(Data excerpts)
·····
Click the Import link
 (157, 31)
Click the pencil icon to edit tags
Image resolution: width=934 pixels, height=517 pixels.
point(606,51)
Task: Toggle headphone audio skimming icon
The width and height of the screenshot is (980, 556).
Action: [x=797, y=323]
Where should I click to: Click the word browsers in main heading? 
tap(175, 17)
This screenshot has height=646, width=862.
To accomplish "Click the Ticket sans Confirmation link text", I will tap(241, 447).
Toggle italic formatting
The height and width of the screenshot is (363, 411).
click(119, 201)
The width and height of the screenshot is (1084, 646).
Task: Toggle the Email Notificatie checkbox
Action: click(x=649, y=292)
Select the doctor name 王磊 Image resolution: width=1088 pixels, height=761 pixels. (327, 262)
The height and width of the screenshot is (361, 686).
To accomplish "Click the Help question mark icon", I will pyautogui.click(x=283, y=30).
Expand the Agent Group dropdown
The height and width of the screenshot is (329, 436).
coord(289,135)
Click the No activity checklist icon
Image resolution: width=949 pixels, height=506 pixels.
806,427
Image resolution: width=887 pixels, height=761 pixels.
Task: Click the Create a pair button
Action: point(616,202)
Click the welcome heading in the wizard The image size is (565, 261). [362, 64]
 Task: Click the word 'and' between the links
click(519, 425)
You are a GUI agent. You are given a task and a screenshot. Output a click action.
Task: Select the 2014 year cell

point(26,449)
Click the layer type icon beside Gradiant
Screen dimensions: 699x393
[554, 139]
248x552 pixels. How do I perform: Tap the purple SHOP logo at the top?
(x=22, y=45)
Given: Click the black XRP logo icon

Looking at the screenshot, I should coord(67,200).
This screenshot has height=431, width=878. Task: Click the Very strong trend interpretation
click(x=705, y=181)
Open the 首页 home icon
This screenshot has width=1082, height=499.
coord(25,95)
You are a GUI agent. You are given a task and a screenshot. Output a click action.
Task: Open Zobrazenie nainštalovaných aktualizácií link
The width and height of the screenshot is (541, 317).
·····
▶ _Task goal_
Nothing in the records above may be left out when you repeat them exactly.

▶ _Solution below_
Click the Import link
 (157, 31)
Click the pencil icon to edit tags
Image resolution: width=934 pixels, height=517 pixels.
point(606,51)
Task: Toggle headphone audio skimming icon
The width and height of the screenshot is (980, 556).
Action: [x=797, y=323]
Where should I click to: Click the word browsers in main heading? 
tap(175, 17)
This screenshot has height=646, width=862.
To accomplish "Click the Ticket sans Confirmation link text", I will tap(241, 447).
Toggle italic formatting
The height and width of the screenshot is (363, 411).
click(119, 201)
The width and height of the screenshot is (1084, 646).
Task: Toggle the Email Notificatie checkbox
Action: click(x=649, y=292)
Select the doctor name 王磊 Image resolution: width=1088 pixels, height=761 pixels. (327, 262)
The height and width of the screenshot is (361, 686).
To accomplish "Click the Help question mark icon", I will pyautogui.click(x=283, y=30).
Expand the Agent Group dropdown
The height and width of the screenshot is (329, 436).
coord(289,135)
Click the No activity checklist icon
Image resolution: width=949 pixels, height=506 pixels.
806,427
Image resolution: width=887 pixels, height=761 pixels.
Task: Click the Create a pair button
Action: point(616,202)
Click the welcome heading in the wizard The image size is (565, 261). [362, 64]
 Task: Click the word 'and' between the links
click(519, 425)
You are a GUI agent. You are given a task and a screenshot. Output a click action.
Task: Select the 2014 year cell

point(26,449)
Click the layer type icon beside Gradiant
Screen dimensions: 699x393
[554, 139]
248x552 pixels. How do I perform: Tap the purple SHOP logo at the top?
(x=22, y=45)
Given: Click the black XRP logo icon

Looking at the screenshot, I should coord(67,200).
This screenshot has height=431, width=878. Task: Click the Very strong trend interpretation
click(x=705, y=181)
Open the 首页 home icon
This screenshot has width=1082, height=499.
coord(25,95)
You are a GUI agent. You are given a task and a screenshot. Output a click action.
Task: Open Zobrazenie nainštalovaných aktualizácií link
The width and height of the screenshot is (541, 317).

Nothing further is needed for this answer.